Task details
Every record below should be repeated exactly, with the pictures left out.

Saved entries
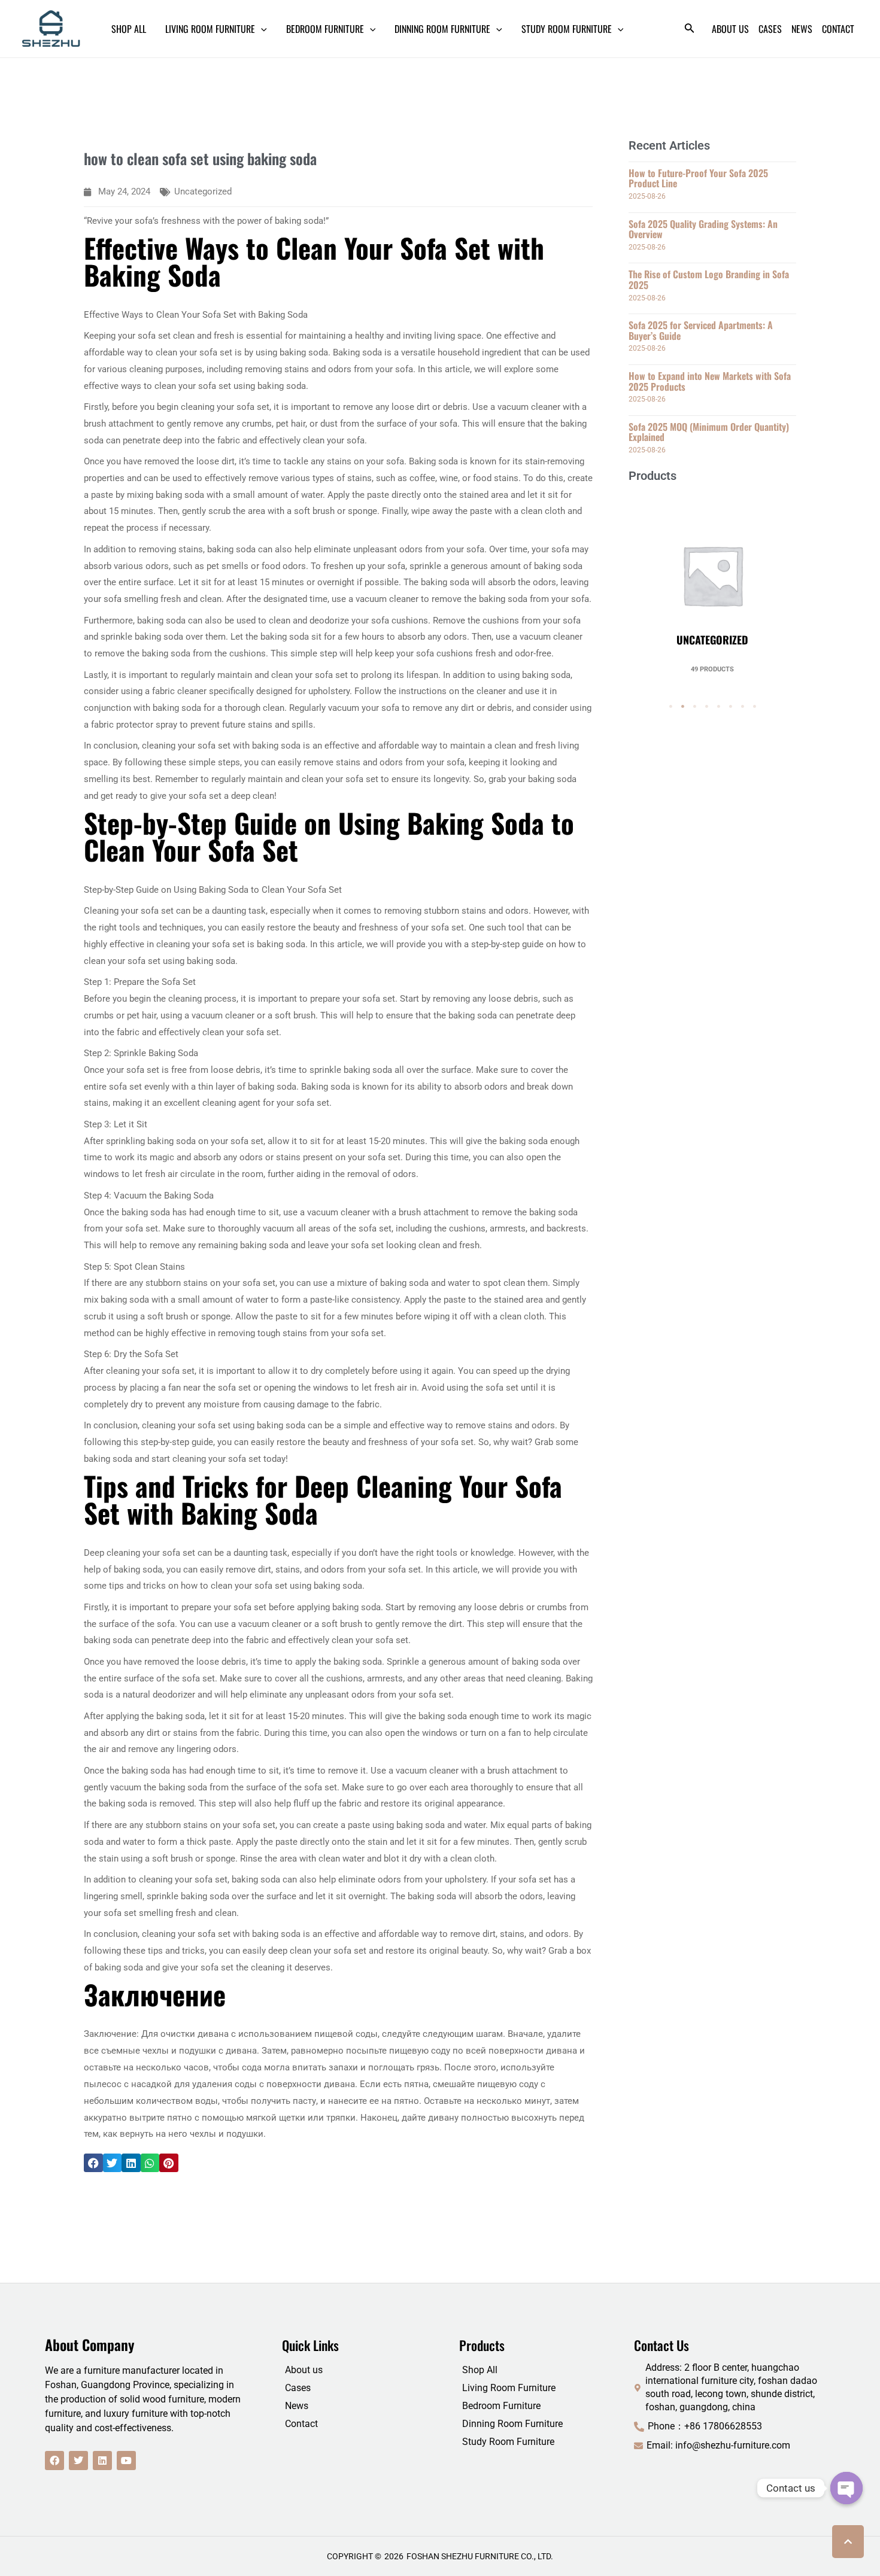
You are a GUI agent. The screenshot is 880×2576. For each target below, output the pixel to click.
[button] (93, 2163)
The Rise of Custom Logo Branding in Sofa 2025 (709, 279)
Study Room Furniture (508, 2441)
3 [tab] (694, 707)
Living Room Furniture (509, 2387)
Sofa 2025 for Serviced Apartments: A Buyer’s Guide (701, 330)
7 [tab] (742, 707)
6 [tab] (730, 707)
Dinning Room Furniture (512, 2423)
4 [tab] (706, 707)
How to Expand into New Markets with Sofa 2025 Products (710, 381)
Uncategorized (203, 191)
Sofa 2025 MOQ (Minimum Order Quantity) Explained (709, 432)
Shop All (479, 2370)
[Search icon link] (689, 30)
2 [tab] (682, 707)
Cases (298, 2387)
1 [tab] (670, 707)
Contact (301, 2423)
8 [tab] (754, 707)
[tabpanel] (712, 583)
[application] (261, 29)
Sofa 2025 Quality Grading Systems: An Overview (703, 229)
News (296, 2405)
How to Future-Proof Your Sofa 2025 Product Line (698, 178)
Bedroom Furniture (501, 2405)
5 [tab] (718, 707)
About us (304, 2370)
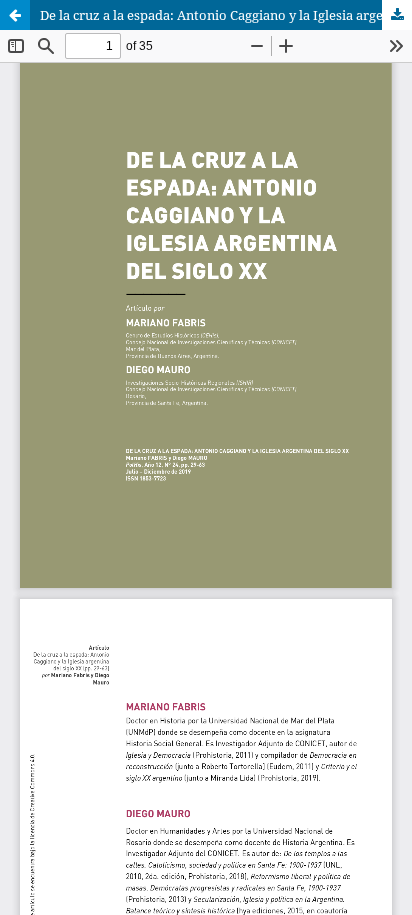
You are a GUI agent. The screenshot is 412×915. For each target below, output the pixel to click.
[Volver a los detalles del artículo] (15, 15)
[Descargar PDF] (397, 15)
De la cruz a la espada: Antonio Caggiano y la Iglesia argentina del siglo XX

Response below
You are a GUI agent. The screenshot is 880×2576. For each target below, output the pixel to click.
[button] (93, 2163)
The Rise of Custom Logo Branding in Sofa 2025 (709, 279)
Study Room Furniture (508, 2441)
3 [tab] (694, 707)
Living Room Furniture (509, 2387)
Sofa 2025 for Serviced Apartments: A Buyer’s Guide (701, 330)
7 [tab] (742, 707)
6 [tab] (730, 707)
Dinning Room Furniture (512, 2423)
4 [tab] (706, 707)
How to Expand into New Markets with Sofa 2025 Products (710, 381)
Uncategorized (203, 191)
Sofa 2025 MOQ (Minimum Order Quantity) Explained (709, 432)
Shop All (479, 2370)
[Search icon link] (689, 30)
2 [tab] (682, 707)
Cases (298, 2387)
1 [tab] (670, 707)
Contact (301, 2423)
8 [tab] (754, 707)
[tabpanel] (712, 583)
[application] (261, 29)
Sofa 2025 Quality Grading Systems: An Overview (703, 229)
News (296, 2405)
How to Future-Proof Your Sofa 2025 Product Line (698, 178)
Bedroom Furniture (501, 2405)
5 [tab] (718, 707)
About us (304, 2370)
You are a GUI agent. The screenshot is 412×915. For each target below, output the pixel to click.
[Volver a los detalles del artículo] (15, 15)
[Descargar PDF] (397, 15)
De la cruz a la espada: Antonio Caggiano y la Iglesia argentina del siglo XX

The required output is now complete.